Ecrire pour survivre à une certaine bêtise humaine, écrire pour me relier aux êtres que je chérissais. Ecrire pour laisser une trace. Ecrire pour nous rassurer : « Une autre vie est possible , je l’ai vue, je l’ai touchée, sentie, écoutée, ressentie».
J’avais ouvert la quatrième fenêtre. Le chocolat de minuit était un joli pain. L’écureuil, l’arbre, les noisettes… le pain. Le pain se partageait. Il était autrefois l’aliment principal du foyer. La saveur du pain, aujourd’hui, se retrouvait, le signe qu’une autre vie existait bien. Une vie dont les actualités nous parlaient peu. Les Chefs n’avaient-ils rien à gagner pour leur pouvoir de nous savoir libres et heureux ? L’être libre et heureux ne pouvait plus être manipulé. Je comprenais maintenant pourquoi cette forêt proche de chez moi portait le nom de « Touffou ». Le Tout Fou échappait à la raison du dominateur. Les saltimbanques l’avaient compris. Les enfants, aussi. Dessiner notre case et la cocher.

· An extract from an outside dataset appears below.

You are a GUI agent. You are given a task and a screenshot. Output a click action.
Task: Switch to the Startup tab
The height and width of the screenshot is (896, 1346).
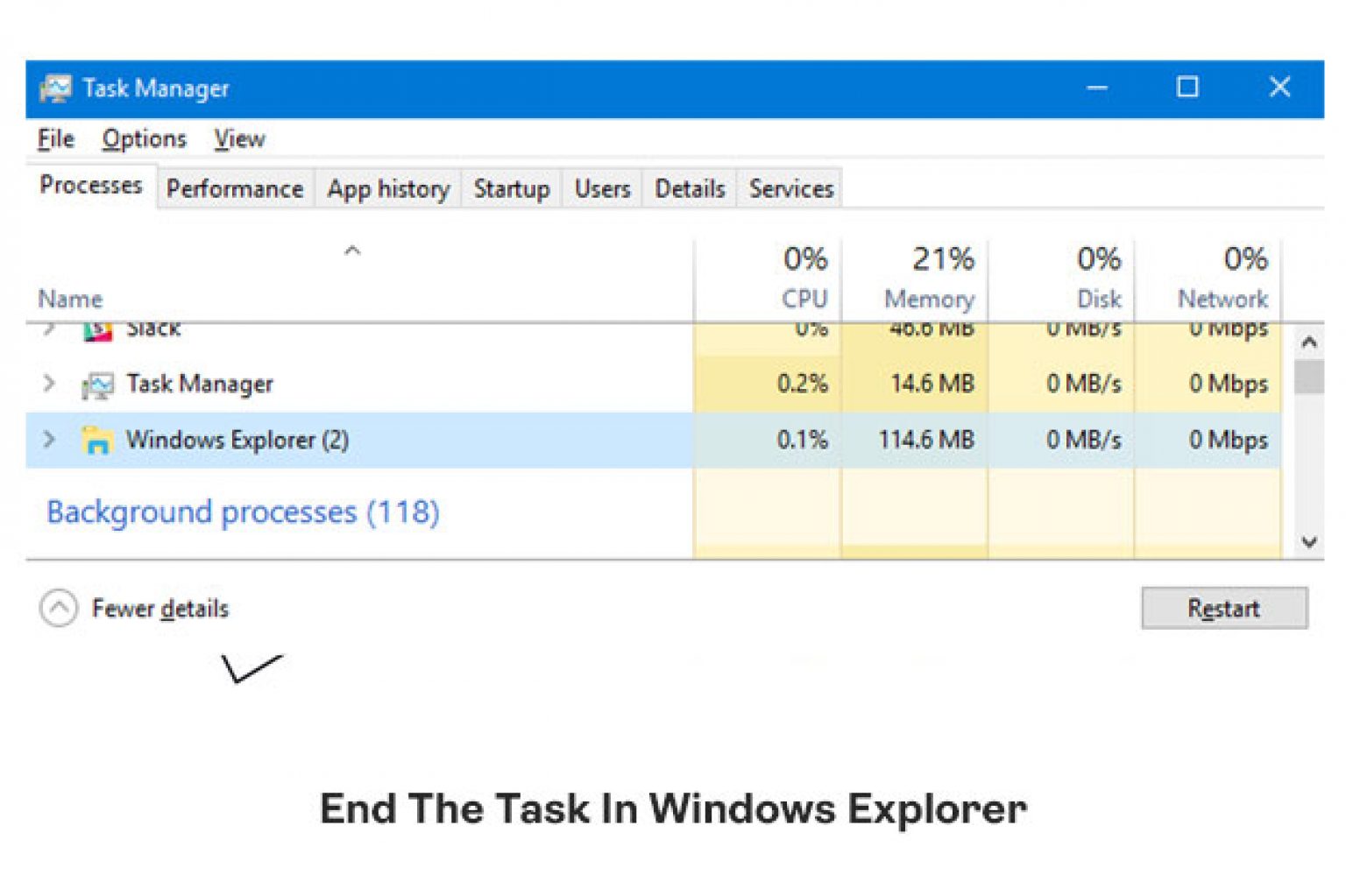[x=511, y=188]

Le bonheur était proclamé, et, plus rien dès lors, nous ferait reculer. Le bout du monde nous attendait. Notre case était infinie, éternelle.
Un bon vieux Rolling Stones sur Fip, et cette sagesse africaine : « La chute est soeur de l’ascension » (*). Je me sentais léger à présent, sans doute parce mes cheveux avaient été coupés, ce vendredi 5 décembre 2020.
Thierry Rousse,
Nantes,
Vendredi 5 décembre 2020
« A la quête du bonheur »
(*) Irénée Guilane Dioh, « Origines, 365 pensées de sages africains », édition de la Martinière.